Joanna waited, knowing she needed to ask the next question delicately.
‘Has he ever stayed out overnight before?’
Eve simply tightened her lips and there was a blaze in the china-doll eyes. She’d already given her answer.
Joanna bulldozed forward. ‘Does he have friends he might have stayed with, maybe if he’d had one over the limit so decided not to drive? A work celebration or something?’
The answer was predictably haughty and at the same time oddly dignified. Eve
Glover sat up straight and met Joanna’s eyes full on. ‘That isn’t Jadon, Inspector.’ Her trust was touching. ‘It isn’t my husband. It isn’t his way. When I say he is a perfect husband that’s exactly what I mean.’ Her eyes challenged Joanna. ‘He’s reliable, Inspector.’
Joanna was silent. She was going to get nowhere here. ‘His business partners?’
She looked up at the pause which greeted the question, sensing something that Mrs Glover was not quite so certain of. Shaky ground? She almost repeated the question verbatim but instead changed it to, ‘Have you rung his business partners?’

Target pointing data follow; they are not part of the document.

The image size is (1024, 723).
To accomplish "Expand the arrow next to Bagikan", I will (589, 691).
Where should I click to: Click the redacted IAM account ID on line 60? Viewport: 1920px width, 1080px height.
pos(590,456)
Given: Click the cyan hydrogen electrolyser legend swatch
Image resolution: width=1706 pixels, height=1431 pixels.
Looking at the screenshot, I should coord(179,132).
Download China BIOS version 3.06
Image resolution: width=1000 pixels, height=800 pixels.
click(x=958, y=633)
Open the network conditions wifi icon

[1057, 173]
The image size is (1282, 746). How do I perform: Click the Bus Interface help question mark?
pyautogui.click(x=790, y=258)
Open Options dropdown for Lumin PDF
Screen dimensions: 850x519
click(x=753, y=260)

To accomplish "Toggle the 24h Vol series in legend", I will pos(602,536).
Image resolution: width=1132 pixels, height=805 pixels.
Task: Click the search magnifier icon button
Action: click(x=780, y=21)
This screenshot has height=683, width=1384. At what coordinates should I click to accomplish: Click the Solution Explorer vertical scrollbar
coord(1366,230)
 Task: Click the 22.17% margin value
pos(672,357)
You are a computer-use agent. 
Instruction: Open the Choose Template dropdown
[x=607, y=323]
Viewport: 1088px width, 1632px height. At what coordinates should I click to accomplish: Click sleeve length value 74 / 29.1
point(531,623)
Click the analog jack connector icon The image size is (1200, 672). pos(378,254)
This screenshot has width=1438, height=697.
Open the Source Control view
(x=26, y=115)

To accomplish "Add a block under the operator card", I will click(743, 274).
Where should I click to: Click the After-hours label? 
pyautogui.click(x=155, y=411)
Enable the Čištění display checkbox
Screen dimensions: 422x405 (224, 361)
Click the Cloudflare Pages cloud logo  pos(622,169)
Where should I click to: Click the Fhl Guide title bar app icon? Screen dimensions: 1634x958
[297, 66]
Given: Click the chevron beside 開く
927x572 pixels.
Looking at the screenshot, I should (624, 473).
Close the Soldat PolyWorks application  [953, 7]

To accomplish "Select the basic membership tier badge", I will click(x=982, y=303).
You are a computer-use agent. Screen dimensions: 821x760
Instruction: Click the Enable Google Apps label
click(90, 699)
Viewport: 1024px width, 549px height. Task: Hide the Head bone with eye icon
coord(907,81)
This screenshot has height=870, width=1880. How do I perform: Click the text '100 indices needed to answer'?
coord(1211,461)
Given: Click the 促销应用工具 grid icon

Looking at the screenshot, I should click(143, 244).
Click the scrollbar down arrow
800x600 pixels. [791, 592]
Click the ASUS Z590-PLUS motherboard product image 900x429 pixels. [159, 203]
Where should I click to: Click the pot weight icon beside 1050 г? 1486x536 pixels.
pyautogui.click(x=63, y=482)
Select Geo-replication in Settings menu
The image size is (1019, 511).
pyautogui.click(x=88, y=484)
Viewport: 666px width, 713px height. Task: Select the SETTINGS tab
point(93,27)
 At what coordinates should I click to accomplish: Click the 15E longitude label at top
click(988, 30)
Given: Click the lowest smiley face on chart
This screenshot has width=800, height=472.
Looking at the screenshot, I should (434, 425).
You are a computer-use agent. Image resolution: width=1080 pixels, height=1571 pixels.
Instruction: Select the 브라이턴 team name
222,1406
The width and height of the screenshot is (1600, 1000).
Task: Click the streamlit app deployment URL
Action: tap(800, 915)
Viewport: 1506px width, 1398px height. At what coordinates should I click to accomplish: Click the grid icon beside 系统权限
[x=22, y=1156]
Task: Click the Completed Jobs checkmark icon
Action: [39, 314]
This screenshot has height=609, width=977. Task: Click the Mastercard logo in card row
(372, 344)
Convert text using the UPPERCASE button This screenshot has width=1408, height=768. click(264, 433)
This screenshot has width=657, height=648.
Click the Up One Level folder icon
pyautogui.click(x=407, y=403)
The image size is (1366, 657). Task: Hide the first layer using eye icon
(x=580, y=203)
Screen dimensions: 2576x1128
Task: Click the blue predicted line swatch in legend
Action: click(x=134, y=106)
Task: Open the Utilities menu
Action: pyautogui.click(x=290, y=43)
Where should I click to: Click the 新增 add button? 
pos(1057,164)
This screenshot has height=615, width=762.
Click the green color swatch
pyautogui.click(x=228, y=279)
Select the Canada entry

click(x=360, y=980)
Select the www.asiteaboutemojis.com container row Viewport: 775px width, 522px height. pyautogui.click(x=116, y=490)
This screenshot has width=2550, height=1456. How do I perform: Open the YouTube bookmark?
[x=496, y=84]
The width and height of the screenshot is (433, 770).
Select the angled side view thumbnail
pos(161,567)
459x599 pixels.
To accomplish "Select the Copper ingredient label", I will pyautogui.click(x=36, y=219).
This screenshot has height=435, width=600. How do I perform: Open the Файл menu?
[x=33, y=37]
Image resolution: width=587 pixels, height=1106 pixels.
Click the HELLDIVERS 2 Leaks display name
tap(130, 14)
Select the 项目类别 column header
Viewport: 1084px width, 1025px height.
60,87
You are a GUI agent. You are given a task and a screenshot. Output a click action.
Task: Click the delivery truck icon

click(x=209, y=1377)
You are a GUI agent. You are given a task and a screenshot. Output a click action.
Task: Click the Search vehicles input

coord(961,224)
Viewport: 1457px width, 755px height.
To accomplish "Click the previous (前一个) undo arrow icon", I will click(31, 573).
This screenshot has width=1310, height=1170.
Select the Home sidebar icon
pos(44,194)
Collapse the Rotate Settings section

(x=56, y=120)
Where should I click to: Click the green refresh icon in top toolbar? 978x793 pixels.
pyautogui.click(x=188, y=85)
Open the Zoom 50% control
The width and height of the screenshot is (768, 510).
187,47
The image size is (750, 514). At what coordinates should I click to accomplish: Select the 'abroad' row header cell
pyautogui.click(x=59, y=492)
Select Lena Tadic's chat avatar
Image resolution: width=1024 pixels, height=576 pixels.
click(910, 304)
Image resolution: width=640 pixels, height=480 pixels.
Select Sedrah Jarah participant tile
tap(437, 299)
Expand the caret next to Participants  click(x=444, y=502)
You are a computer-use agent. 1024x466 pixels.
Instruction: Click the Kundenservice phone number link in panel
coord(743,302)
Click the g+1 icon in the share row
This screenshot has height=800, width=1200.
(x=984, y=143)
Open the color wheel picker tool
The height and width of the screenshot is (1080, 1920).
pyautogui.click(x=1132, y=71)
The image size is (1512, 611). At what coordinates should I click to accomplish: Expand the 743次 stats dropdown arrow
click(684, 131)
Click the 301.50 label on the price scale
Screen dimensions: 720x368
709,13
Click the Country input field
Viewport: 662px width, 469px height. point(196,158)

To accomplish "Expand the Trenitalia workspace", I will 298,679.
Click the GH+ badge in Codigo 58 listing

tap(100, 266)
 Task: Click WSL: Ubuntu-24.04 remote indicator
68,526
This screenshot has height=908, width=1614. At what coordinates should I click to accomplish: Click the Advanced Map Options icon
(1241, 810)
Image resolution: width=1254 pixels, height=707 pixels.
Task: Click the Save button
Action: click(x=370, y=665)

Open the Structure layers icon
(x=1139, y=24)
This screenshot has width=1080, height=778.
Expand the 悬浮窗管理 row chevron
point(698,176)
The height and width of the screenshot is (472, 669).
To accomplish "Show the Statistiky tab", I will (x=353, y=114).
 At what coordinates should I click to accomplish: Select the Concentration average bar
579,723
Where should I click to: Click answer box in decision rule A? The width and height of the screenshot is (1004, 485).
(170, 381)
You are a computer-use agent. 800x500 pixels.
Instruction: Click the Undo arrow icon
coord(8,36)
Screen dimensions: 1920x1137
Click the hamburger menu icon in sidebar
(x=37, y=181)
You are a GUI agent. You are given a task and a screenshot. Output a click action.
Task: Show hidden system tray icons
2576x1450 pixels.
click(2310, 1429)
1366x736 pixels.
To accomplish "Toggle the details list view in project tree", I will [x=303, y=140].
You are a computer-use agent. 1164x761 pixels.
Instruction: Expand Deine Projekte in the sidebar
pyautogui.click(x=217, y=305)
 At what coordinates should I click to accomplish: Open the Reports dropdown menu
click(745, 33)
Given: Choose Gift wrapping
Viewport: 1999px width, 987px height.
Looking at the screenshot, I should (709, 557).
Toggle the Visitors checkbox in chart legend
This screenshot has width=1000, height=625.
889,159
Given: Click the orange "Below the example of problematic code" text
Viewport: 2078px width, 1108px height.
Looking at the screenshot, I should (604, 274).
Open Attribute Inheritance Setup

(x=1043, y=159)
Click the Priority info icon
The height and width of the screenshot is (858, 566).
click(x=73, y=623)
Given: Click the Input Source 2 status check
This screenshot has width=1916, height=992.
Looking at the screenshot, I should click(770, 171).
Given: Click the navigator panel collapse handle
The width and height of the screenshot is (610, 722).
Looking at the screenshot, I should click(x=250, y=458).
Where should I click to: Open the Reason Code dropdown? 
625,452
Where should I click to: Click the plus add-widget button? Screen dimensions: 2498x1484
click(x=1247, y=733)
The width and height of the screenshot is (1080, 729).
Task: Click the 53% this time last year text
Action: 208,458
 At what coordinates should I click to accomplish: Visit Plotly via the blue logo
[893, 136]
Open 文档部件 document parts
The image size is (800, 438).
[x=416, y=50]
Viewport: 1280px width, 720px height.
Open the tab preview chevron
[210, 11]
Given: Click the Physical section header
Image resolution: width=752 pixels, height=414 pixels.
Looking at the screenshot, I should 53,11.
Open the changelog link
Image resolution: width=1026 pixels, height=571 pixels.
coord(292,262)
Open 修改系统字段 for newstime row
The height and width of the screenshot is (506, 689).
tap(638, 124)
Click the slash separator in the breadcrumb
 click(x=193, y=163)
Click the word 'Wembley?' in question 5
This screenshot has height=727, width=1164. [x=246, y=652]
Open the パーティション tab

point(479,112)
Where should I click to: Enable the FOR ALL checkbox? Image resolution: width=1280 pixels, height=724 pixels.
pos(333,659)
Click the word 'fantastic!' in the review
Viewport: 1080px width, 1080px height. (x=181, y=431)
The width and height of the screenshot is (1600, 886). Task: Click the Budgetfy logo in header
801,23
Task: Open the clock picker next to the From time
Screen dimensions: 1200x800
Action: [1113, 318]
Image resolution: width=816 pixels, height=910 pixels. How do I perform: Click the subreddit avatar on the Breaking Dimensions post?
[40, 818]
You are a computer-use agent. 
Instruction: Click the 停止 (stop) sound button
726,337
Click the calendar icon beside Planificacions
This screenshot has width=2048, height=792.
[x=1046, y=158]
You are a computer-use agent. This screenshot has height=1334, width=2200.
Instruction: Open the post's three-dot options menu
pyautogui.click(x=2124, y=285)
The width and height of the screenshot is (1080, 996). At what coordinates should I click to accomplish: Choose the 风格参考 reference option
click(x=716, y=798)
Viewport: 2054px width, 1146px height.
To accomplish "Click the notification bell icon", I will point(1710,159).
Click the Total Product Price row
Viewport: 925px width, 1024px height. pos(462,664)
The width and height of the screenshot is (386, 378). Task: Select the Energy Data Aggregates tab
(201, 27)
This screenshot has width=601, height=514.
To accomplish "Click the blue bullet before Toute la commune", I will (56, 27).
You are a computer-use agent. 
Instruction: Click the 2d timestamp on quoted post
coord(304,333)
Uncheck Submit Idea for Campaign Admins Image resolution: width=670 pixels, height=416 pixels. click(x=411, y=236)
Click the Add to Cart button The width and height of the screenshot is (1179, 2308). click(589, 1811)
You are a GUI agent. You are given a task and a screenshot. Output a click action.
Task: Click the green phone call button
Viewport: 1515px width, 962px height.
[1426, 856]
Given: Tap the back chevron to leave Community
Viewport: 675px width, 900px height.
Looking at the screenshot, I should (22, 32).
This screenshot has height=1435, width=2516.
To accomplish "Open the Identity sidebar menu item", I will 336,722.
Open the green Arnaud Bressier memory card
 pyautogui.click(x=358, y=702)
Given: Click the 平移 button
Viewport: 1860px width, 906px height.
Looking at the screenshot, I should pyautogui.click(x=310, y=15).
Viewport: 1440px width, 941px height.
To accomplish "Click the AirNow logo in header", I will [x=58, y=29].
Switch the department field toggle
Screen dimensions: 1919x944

Eve Glover looked awkward. ‘No,’ she said flatly and Joanna’s automatic response was why not? It was the obvious step. So why hadn’t she?
She felt a familiar prickling along the back of her neck.
Eve supplied an answer of sorts. ‘I don’t have their numbers.’
Joanna was incredulous. What?
Her next was a trick question. ‘You’ve rung his office?’
Again, there was a pause then a variation on the response. ‘He doesn’t like me bothering him at work.’
I’ll bet he doesn’t. Because he doesn’t fucking well work there. Joanna was beginning to smell a stinking big rat somewhere and by the wary expression on DC Scott’s face she suspected he shared the same feeling. This enigma, this paragon of husbands, wasn’t ringing true. He’d been lying to his wife at the very least about his job. And what else? Did his wife suspect all was not as it seemed? Was that why she had been so twitchy and nervous when he had been late home, ringing the police after just five hours? Did she know her husband was deceiving her? Had she known this and wanted to close her eyes to it? Act blind? It was either that or she was naive enough to swallow his lies without the most basic of checks. Unless … Joanna’s mind was tracking down another path. It was possible that she had rung the police to alert them to this anomalous man. Joanna smothered a smile. So many possibilities.